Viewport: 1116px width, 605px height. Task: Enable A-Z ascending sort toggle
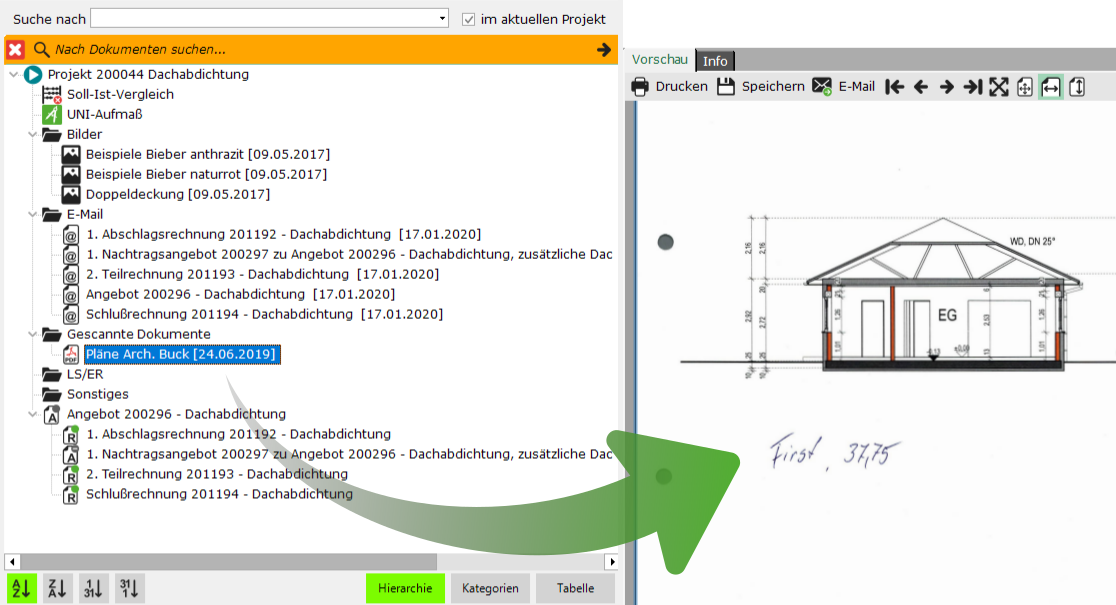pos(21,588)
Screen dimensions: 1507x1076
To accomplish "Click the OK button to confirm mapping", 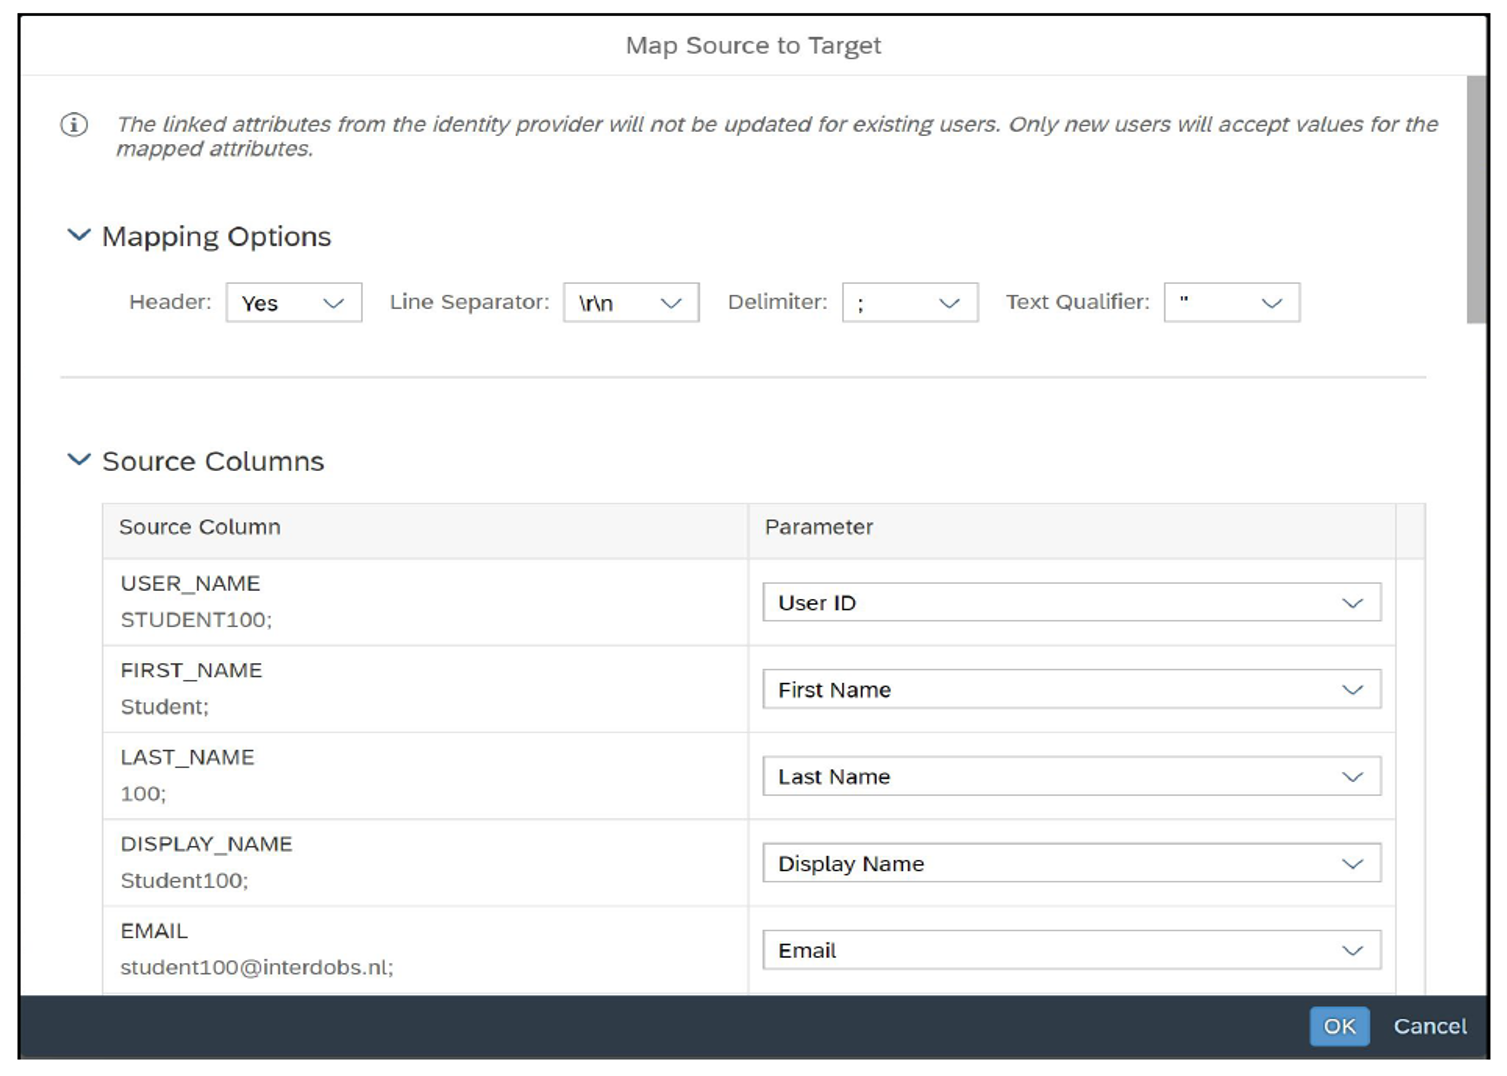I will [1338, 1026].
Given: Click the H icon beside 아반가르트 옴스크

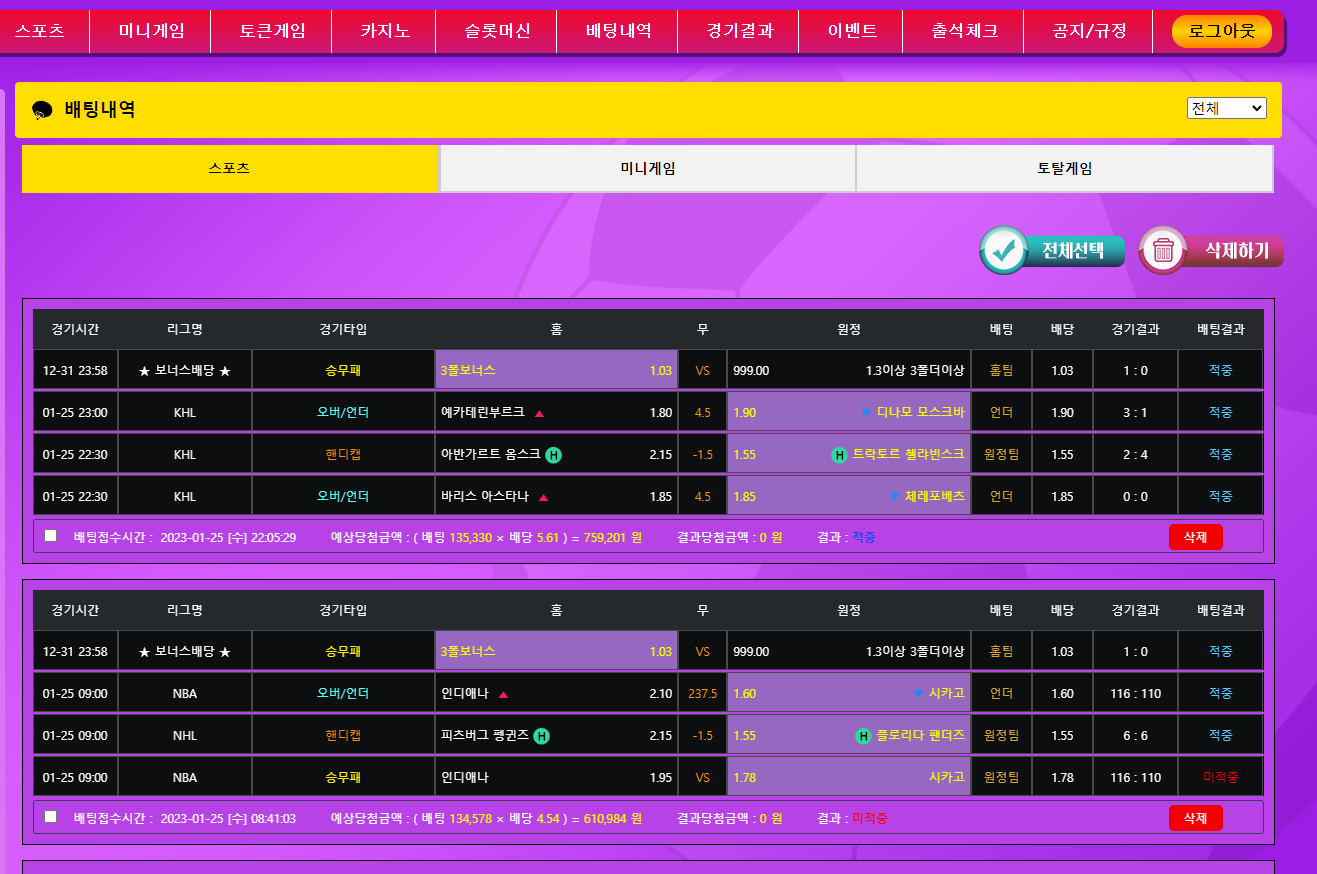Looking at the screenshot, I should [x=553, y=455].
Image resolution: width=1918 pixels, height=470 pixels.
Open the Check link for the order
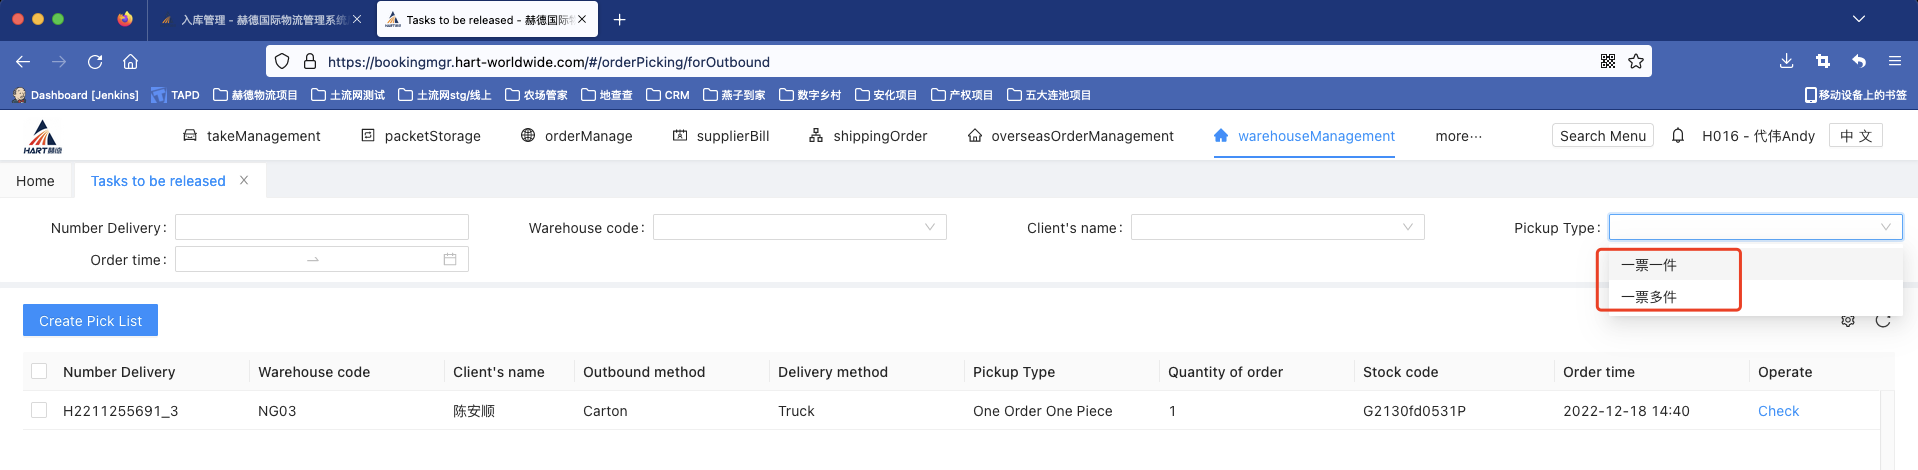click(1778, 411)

• Description of the task
Write out again, exactly, each line from the one containing "Image resolution: width=1918" through the last line of the entries, and omit every picture.

• Output of the exercise
Image resolution: width=1918 pixels, height=470 pixels.
Open the Check link for the order
click(1778, 411)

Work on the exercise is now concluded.